In contrast to Gyekye’s mutually enhancing understanding and Shutte’s idea that the community empowers and inculcates “personness,” Nyasani (1997) possesses a far less egalitarian view of the individual in African society. According to Nyasani, the African individual hardly knows how to act outside the context of his community’s prescriptions and proscriptions. For Nyasani, the existence of the individual in African society is a “quasi-dissolution into the reality of others for the sake of the individual’s existence” (1997:60). For him, “everything boils down to the ‘me’ in the ‘we’ or rather to the survival of the self through the enhancement and consolidation of the ‘we’ as a generic whole….Thus, in Africa, the individual will go to all lengths to ascertain the condition of the corporate ‘we’ and to play his part, if necessary, to restore the balance of wholesomeness” (1997:81-82).
There are many particularistic studies of the attitudes and values of Africans by African and non-African scholars that support the assertions made by Nyasani and others regarding African concepts of self and the place of the individual in African societies.

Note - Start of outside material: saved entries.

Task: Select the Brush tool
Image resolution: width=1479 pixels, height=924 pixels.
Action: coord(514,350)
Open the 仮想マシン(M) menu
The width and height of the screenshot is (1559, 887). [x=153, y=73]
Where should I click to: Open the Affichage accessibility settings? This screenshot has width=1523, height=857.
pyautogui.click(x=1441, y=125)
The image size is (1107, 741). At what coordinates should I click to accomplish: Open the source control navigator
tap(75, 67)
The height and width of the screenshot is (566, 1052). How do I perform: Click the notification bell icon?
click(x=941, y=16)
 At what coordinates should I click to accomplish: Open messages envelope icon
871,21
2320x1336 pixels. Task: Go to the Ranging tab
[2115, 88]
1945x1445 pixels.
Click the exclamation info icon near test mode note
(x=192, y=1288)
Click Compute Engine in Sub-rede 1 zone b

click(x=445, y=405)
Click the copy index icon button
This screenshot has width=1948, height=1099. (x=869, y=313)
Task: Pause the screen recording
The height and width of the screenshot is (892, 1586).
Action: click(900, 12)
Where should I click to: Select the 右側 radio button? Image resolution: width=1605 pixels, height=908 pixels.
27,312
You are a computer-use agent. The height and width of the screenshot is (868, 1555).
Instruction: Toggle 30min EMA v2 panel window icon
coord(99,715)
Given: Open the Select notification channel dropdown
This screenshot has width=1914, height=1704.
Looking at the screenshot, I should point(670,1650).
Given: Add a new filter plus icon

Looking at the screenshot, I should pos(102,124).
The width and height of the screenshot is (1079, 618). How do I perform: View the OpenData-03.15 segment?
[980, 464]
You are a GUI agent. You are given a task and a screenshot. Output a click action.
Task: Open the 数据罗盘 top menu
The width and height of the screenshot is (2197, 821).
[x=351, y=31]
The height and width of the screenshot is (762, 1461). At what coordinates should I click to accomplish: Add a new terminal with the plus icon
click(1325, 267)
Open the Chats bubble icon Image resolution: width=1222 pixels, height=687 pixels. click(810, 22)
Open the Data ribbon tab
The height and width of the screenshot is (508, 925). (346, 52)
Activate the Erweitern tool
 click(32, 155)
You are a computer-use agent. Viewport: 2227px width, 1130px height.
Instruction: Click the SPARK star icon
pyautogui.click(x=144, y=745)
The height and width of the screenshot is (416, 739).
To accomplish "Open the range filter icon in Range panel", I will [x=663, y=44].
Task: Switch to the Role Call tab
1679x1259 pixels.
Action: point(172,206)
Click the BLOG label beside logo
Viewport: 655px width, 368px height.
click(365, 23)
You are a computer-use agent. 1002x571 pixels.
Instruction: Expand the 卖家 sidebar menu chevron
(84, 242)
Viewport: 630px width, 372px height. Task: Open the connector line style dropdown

Using religious chrome emblems is a common among spiritually strong individuals.
The art of South Africa’s indigenous populations can be one of the only ways to connect with lost cultures. Rock and cave paintings by the San, some of which date back 26,000 years, are a case in point. In other cases, such as the elaborate ‘coded’ beadwork of the Zulus, traditional art has been adapted to survive in different circumstances.
The Afrikaners’ distinct culture has developed in a deliberate isolation, which saw them wandering around with cows and the Bible while 19th-century Europe experimented with democracy and liberalism. Today’s rural communities still revolve around the conservative Dutch Reformed Churches, but ‘Afrikaner redneck’ is far from a tautology.